ADP spending sluggish
Ahmed Shawki
The implementation of annual development programme was very slow in the current 2013–2014 financial year as 45 per cent of the development fund has remained unused with two months remaining.
Experts and planning ministry officials, however, said that as it happened in the past, the government might go on a spending spree in last two months of the financial year compromising on the quality of work.
The latest Implementation Monitoring and Evaluation Division data show that the government could spend only 55 per cent of the revised ADP of Tk 60,000 crore in July–April.
The government in April downscaled the ADP size to Tk 60,000 crore from Tk 65,870 crore considering the poor implementation rate and revenue collection shortage.
Planning officials said that political unrest centring on the national elections of January 5 and a government focus on tackling post-elections situation had affected ADP spending in the financial year. The inefficiency of ADP implantation agencies also hampered the spending.
‘This has been a general trend for the past few years that all agencies go for hurried spending in the last two months. Apart from the usual delay, political unrest in the first half of the financial year also hampered development work,’ a planning ministry official said.

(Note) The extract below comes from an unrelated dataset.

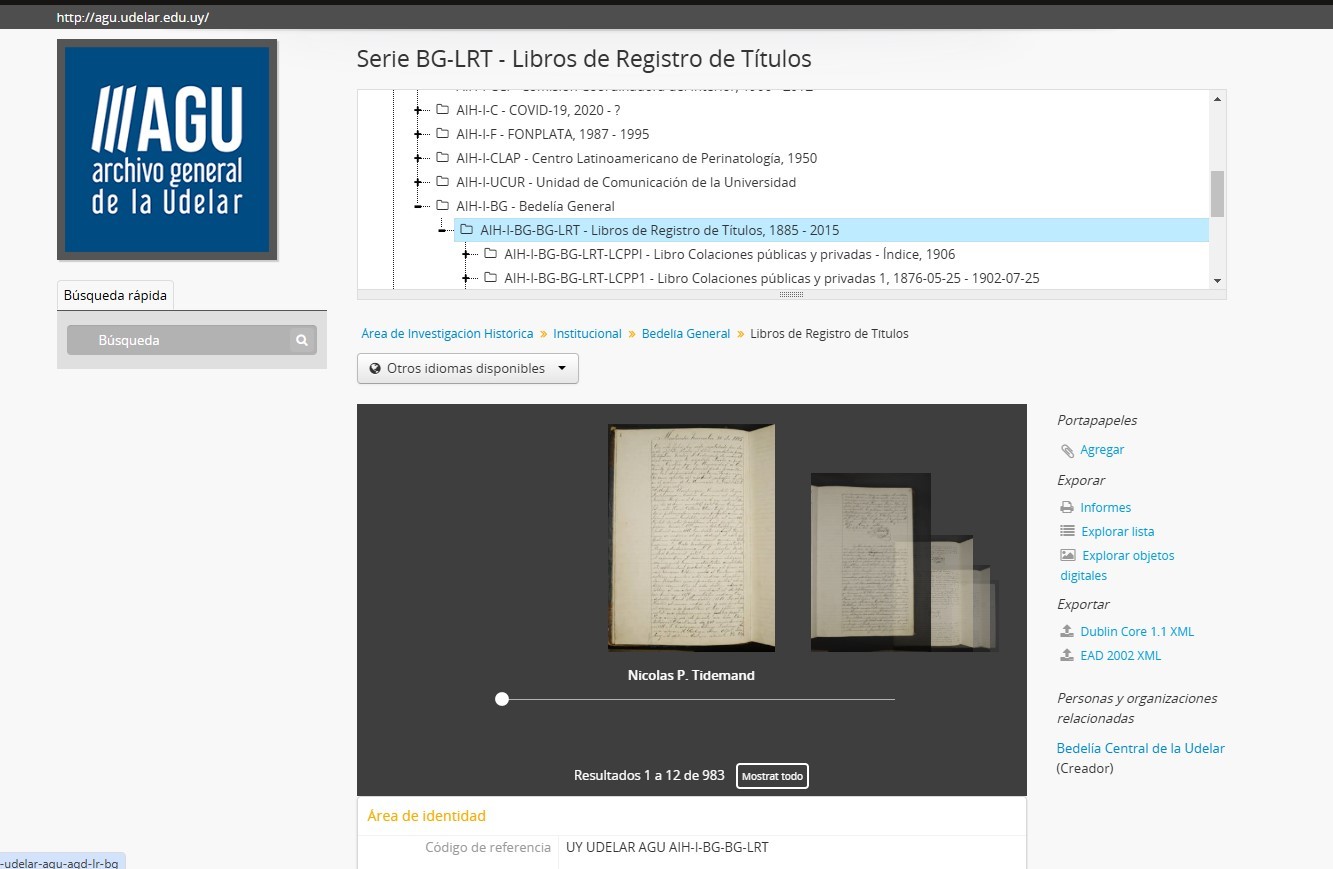Collapse the AIH-I-BG Bedelía General node
The image size is (1333, 869).
pyautogui.click(x=419, y=206)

He said that on the final count, the total ADP implementation of the year could cross 90 per cent but the question would remain about the quality of the hurried work.

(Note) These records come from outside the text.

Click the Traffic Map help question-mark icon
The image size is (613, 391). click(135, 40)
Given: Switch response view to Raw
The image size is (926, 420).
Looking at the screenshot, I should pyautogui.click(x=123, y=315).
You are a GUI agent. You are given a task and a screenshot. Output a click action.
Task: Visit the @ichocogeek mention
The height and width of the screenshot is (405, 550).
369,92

In the past 2012–2013 fiscal year, the government could spend 96 per cent of the revised ADP of Tk 52,366 crore although in July-April of the year, the spending was only 54 per cent.

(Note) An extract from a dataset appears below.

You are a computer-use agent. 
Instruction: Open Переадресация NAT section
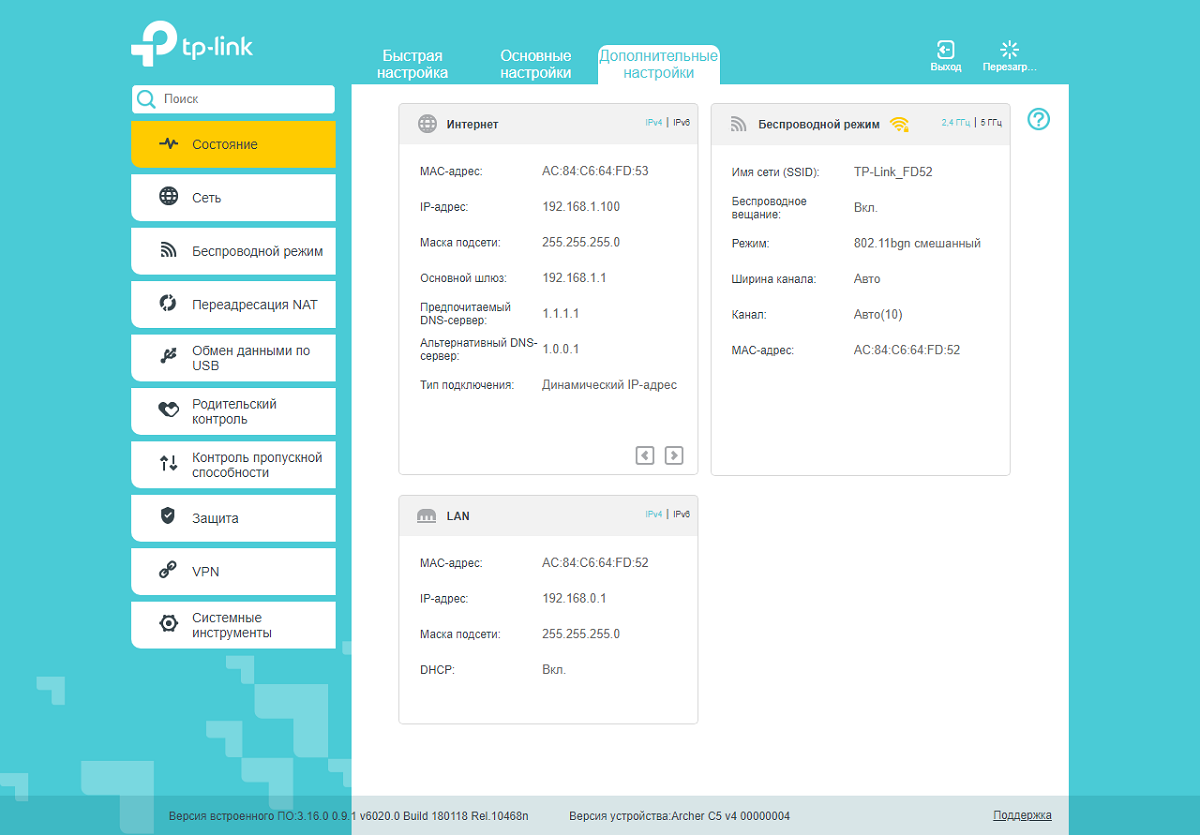coord(233,304)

In last month of previous financial year, government agencies and departments spent Tk 13,768 crore, almost a fourth of the revised ADP, in a hurried
implementation with the general elections being in focus.
The ADP implementation rate was 93 per cent in the 2011–2012 financial year and it ranged between 83 and 92 per cent in the past eight financial years.
Asked about the slow ADP implementation, former caretaker government finance adviser Mirza Azizul Islam told New Age that there was hardly any chance that the government could fully implement the ADP in the last two months.
He said that the government was not clear about where the money would come from and even if it could arrange the fund, the lack of capacity and inefficiency would continue to be an issue.
‘If we consider the trend, about Tk 45,000 crore of the ADP fund could be spent in the current financial year,’ he said.
He, however, said that there would be a spending spree towards the end of the financial year.
The Centre for Policy Dialogue executive director, Mustafizur Rahman, said that a last-minute spending spree was common in Bangladesh.
‘They also consider the final figure based on the revised ADP, which also ranks up the implantation status,’ he said.
He said that there had been higher implementation figures in the past few years but the quality of work came to be questioned.
‘We should not only focus on spending figures but also concentrate on the quality of the work,’ he said.
The IMED data showed that among the major ministries, the bridges division could spent only 25 per cent of its allocation in the first 10 months because of a delay in the Padma Birdge project implementation.
The water resources ministry could spent 44 per cent, the roads division 45 per cent and the power division 51 per cent.